++++ DOCUMENT SEGMENT
Miller: In all honesty, just purely existing. I am very intuitive and tuned in to all that is happening around me at all times. This is my way of documenting it. It’s very cathartic for me to do this. I’m inspired by energy, and the lack of it, all at once.
 
The Deli: What have been your greatest accomplishments as a band?
 
Miller: Touring and still loving each other afterwards. It only made it more apparent that these are the people I should be surrounding myself with. It wouldn’t have gone as smoothly without them.
 
The Deli: Your debut EP Jekyll/Hyde was released on Domino Records earlier this year. What can listeners expect? Do you have plans to record again soon?
 
Miller: The most rewarding things about having this amazing company backing the project are that the music gets to be heard by people that wouldn’t otherwise know it exists, and the tools to make something that I am truly proud of. It’s the kind of support that I had always dreamed of. I’m in the process of finishing the writing process of the full-length. The plan is to record it by the end of the year and for it to be available next year. I’d hope that there will be a sense of growth that can be heard with the newer material. I’m definitely in a radically different headspace.
++++++++
++++ DATA EXCERPTS
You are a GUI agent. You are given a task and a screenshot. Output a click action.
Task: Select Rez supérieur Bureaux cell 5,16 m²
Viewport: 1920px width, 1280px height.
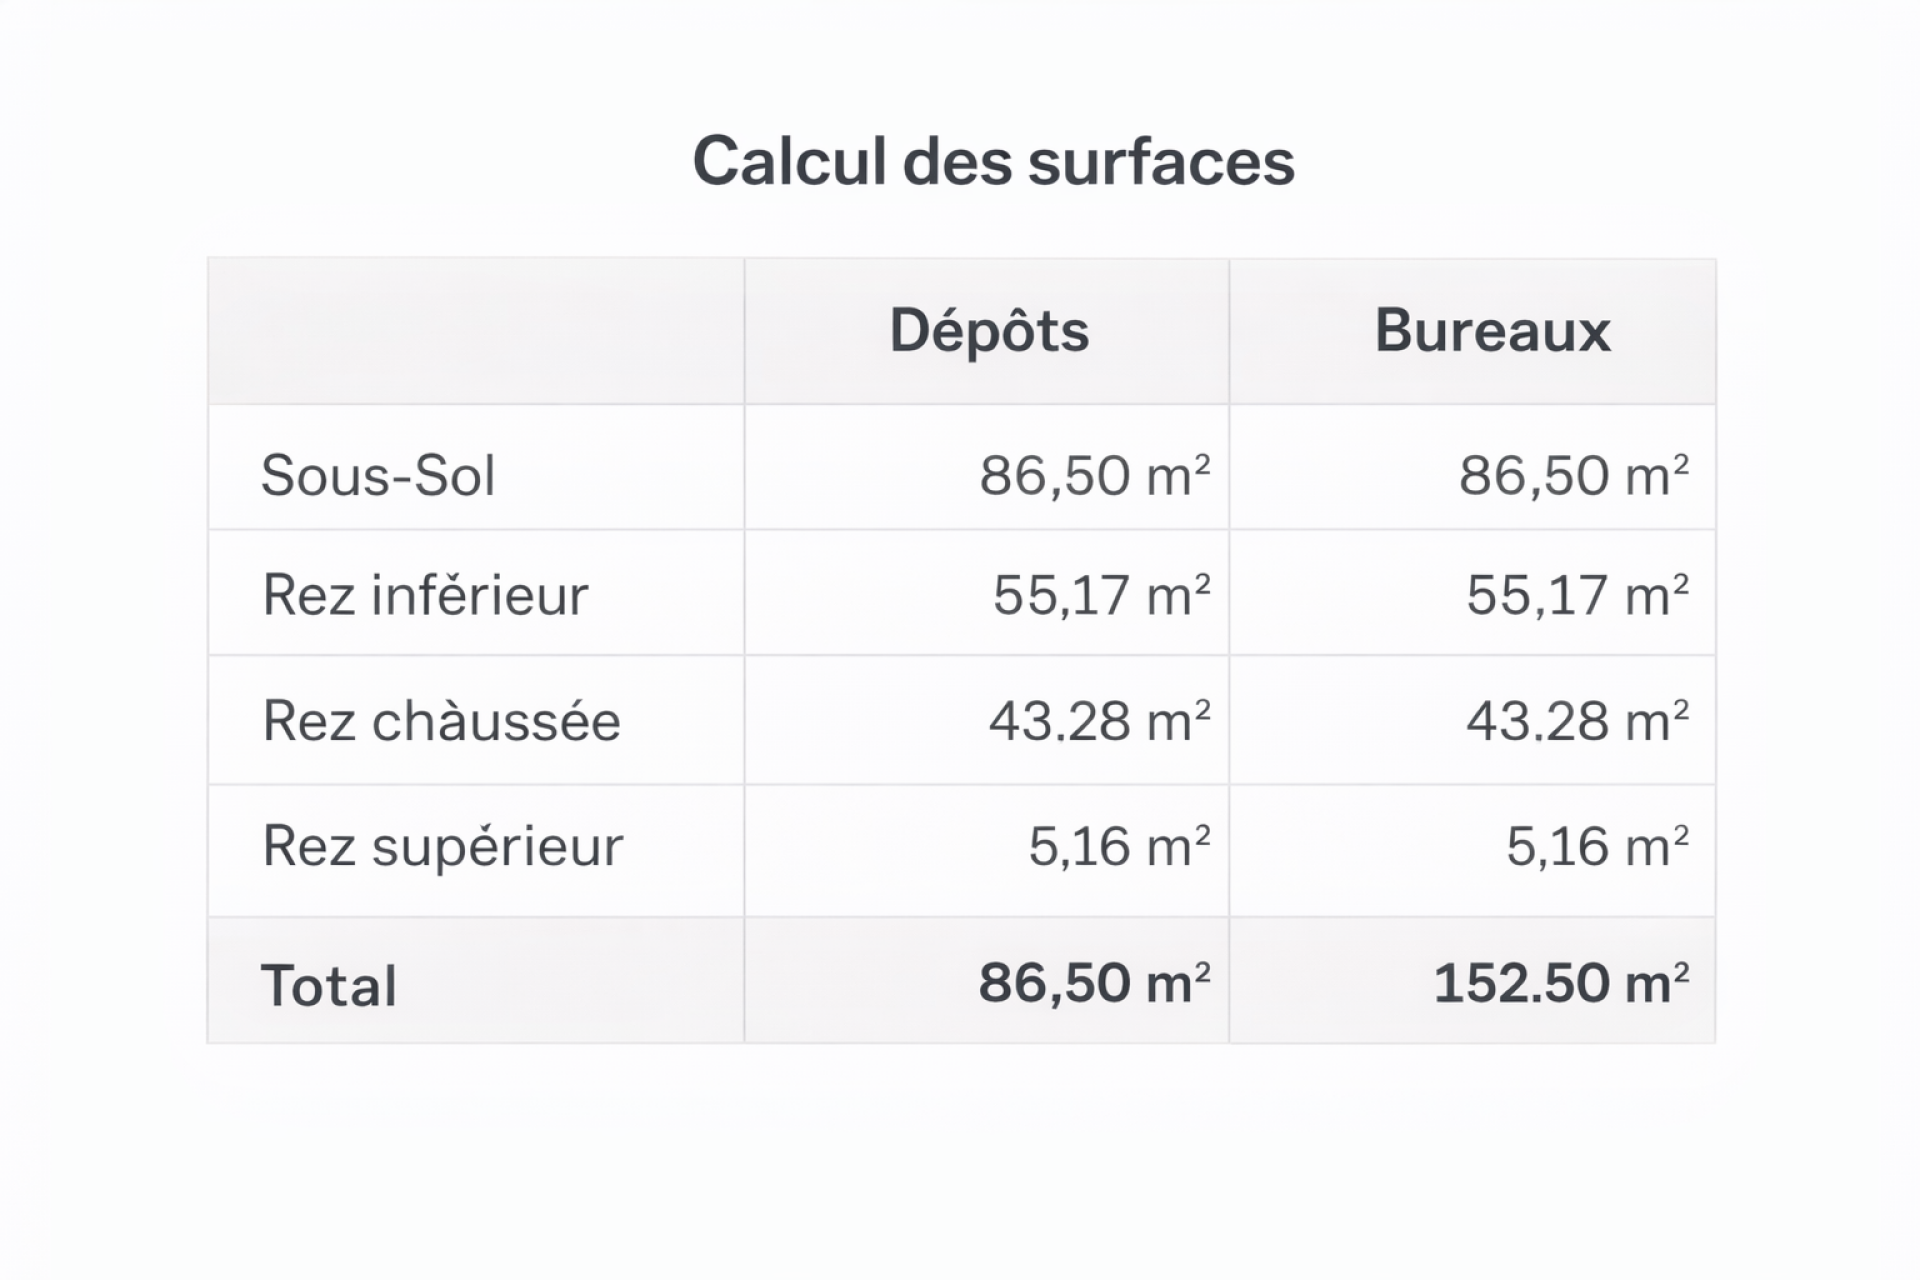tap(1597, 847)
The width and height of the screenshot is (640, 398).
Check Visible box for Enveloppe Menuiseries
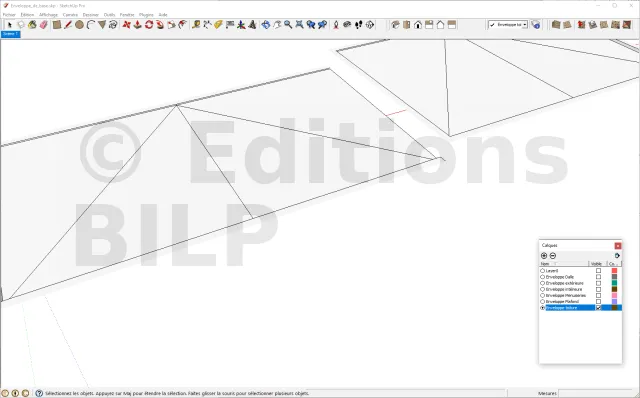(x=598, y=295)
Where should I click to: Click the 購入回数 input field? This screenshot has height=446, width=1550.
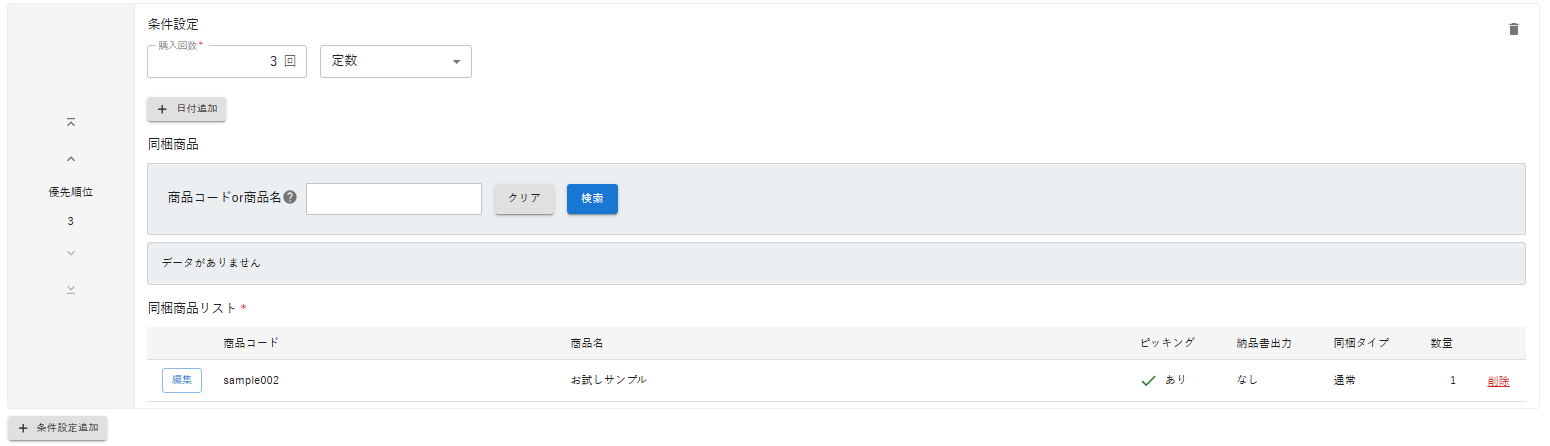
++++++++
In the interview, which label released the debut EP Jekyll/Hyde?

• [SOLVED PROBLEM]: Domino Records